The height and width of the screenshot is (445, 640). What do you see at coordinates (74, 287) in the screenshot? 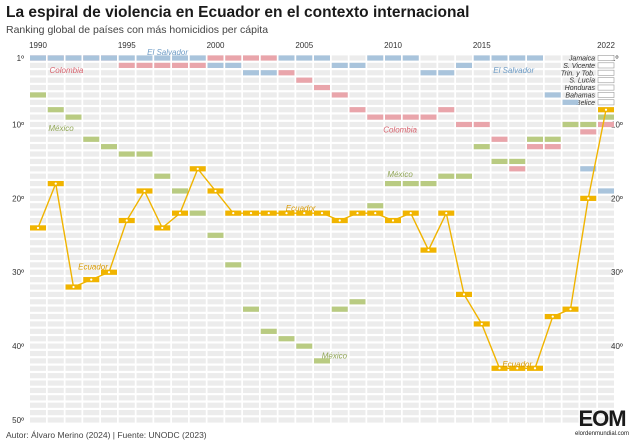
I see `point-ecuador` at bounding box center [74, 287].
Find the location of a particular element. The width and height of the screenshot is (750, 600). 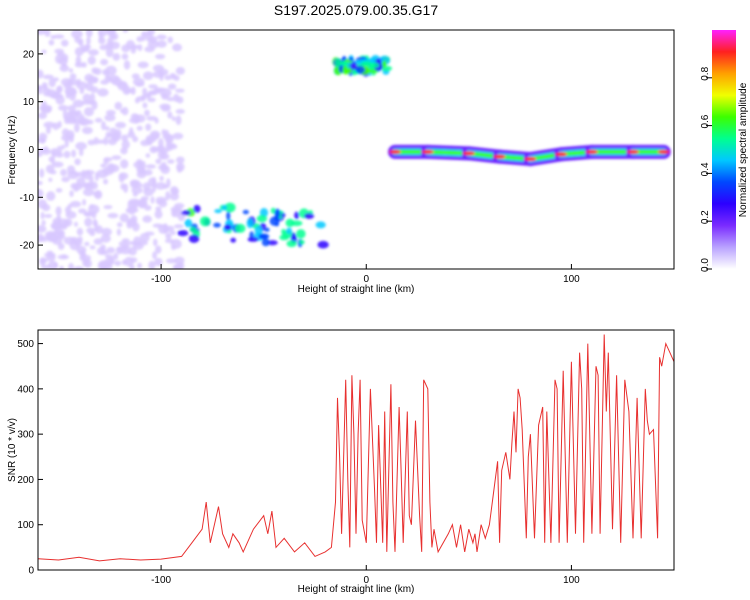

spectrogram-ytick-label: -10 is located at coordinates (28, 198).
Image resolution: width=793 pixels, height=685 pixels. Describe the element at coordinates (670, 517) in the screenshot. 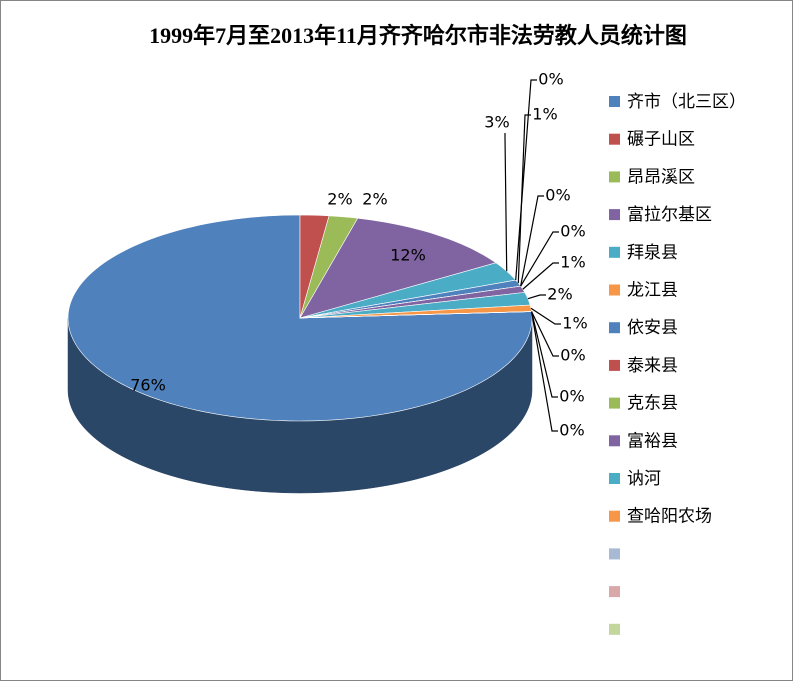

I see `legend-label: 查哈阳农场` at that location.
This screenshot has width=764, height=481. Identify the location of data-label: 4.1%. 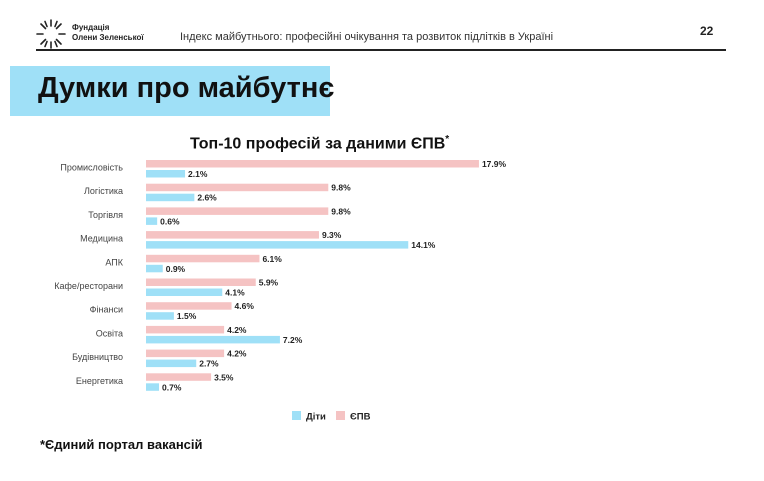
(235, 293).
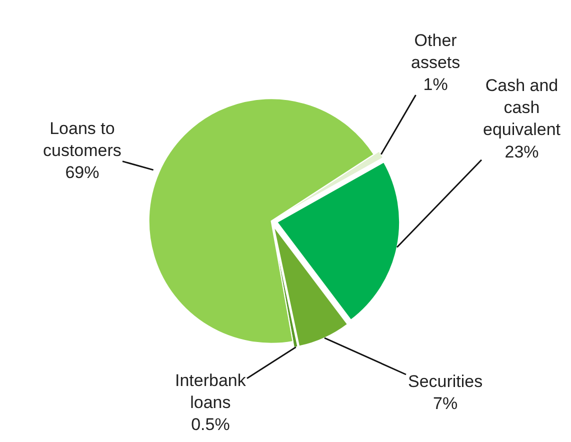 Image resolution: width=571 pixels, height=442 pixels. What do you see at coordinates (436, 84) in the screenshot?
I see `data-label: 1%` at bounding box center [436, 84].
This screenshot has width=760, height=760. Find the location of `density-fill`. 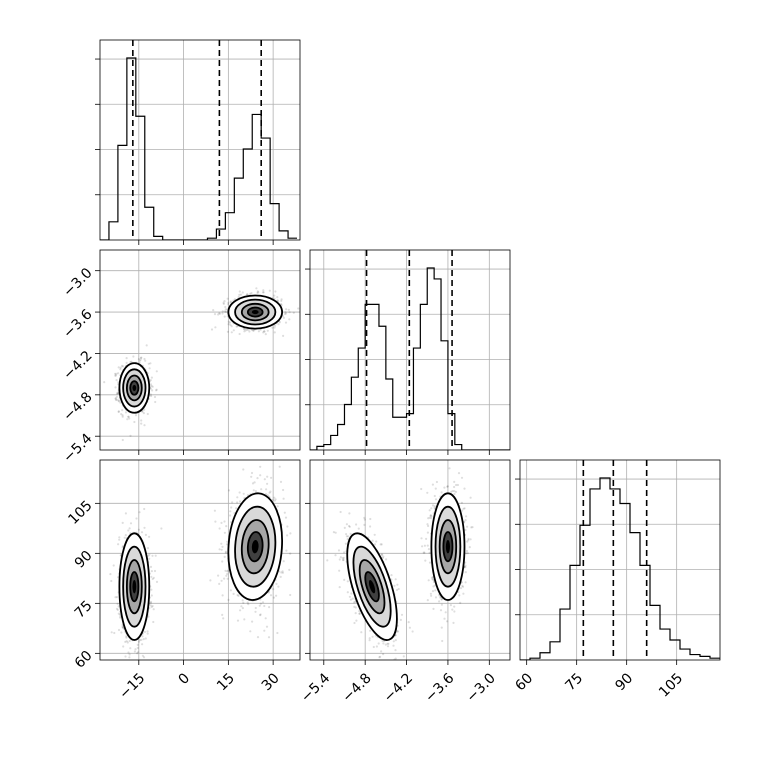

density-fill is located at coordinates (255, 547).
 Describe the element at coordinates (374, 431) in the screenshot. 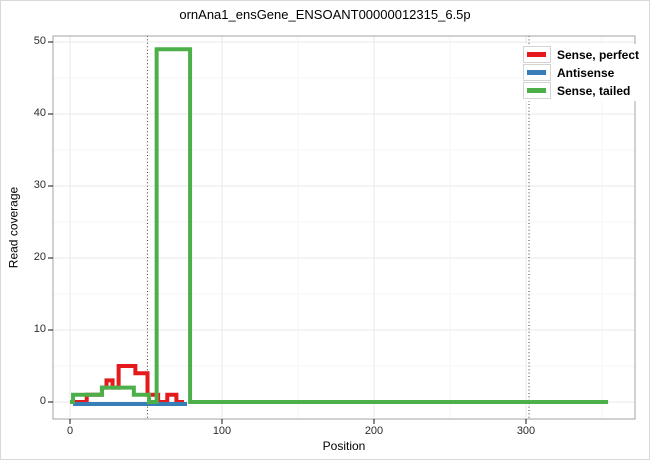

I see `x-tick-label: 200` at that location.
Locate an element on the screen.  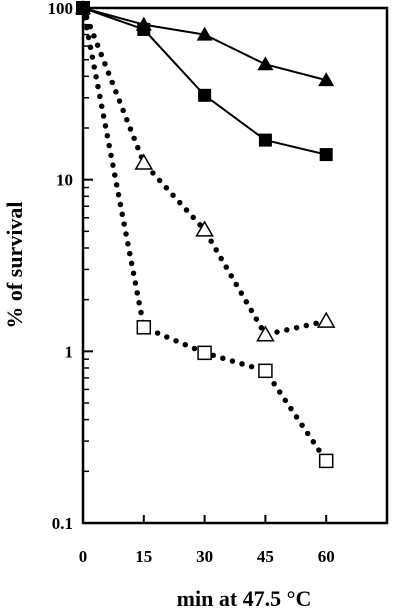
x-tick-label: 30 is located at coordinates (204, 556).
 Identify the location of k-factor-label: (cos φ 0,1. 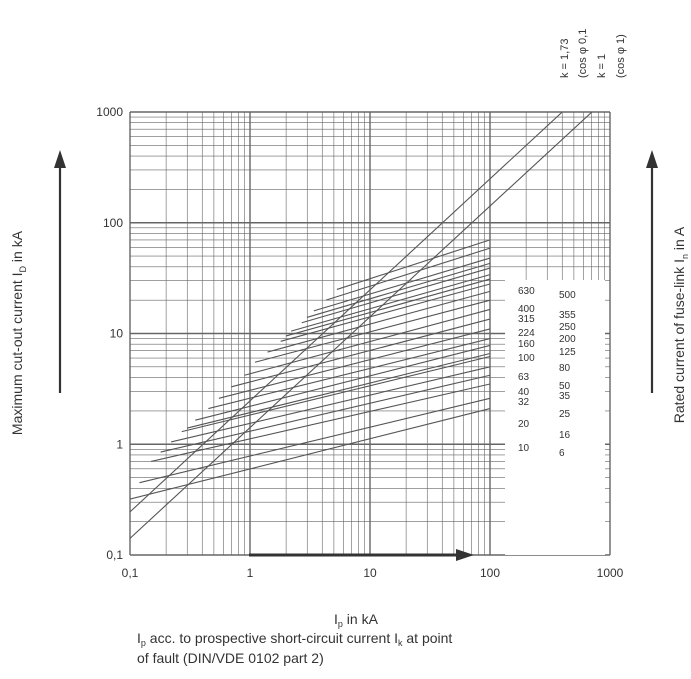
(583, 54).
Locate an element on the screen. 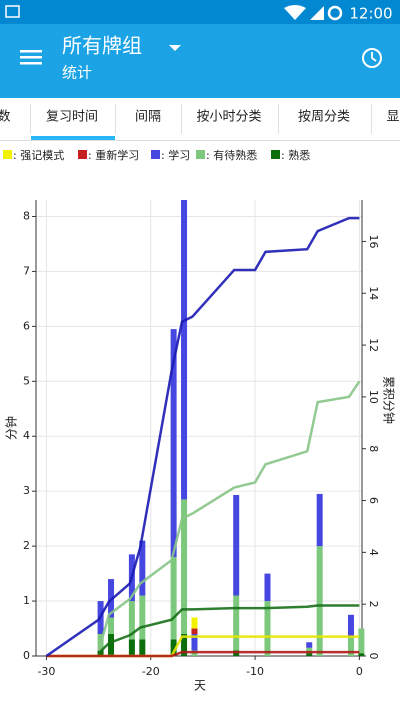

## [Try it]
Could you extract every entry above word for word, leaving the pictures out?

## [Solution to this exercise]
The height and width of the screenshot is (445, 640). What do you see at coordinates (74, 287) in the screenshot? 
I see `point-ecuador` at bounding box center [74, 287].
Find the location of a particular element. The width and height of the screenshot is (750, 600). 

spectrogram-ytick-label: -10 is located at coordinates (28, 198).
Image resolution: width=793 pixels, height=685 pixels. Describe the element at coordinates (670, 517) in the screenshot. 

I see `legend-label: 查哈阳农场` at that location.
This screenshot has width=764, height=481. Identify the location of data-label: 4.1%. 
(235, 293).
 Image resolution: width=571 pixels, height=442 pixels. What do you see at coordinates (436, 84) in the screenshot?
I see `data-label: 1%` at bounding box center [436, 84].
This screenshot has width=760, height=760. Find the location of `density-fill`. 

density-fill is located at coordinates (255, 547).
 Describe the element at coordinates (374, 431) in the screenshot. 

I see `x-tick-label: 200` at that location.
Locate an element on the screen.  
x-tick-label: 30 is located at coordinates (204, 556).
 Identify the location of k-factor-label: (cos φ 0,1. 
(583, 54).
Locate an element on the screen. 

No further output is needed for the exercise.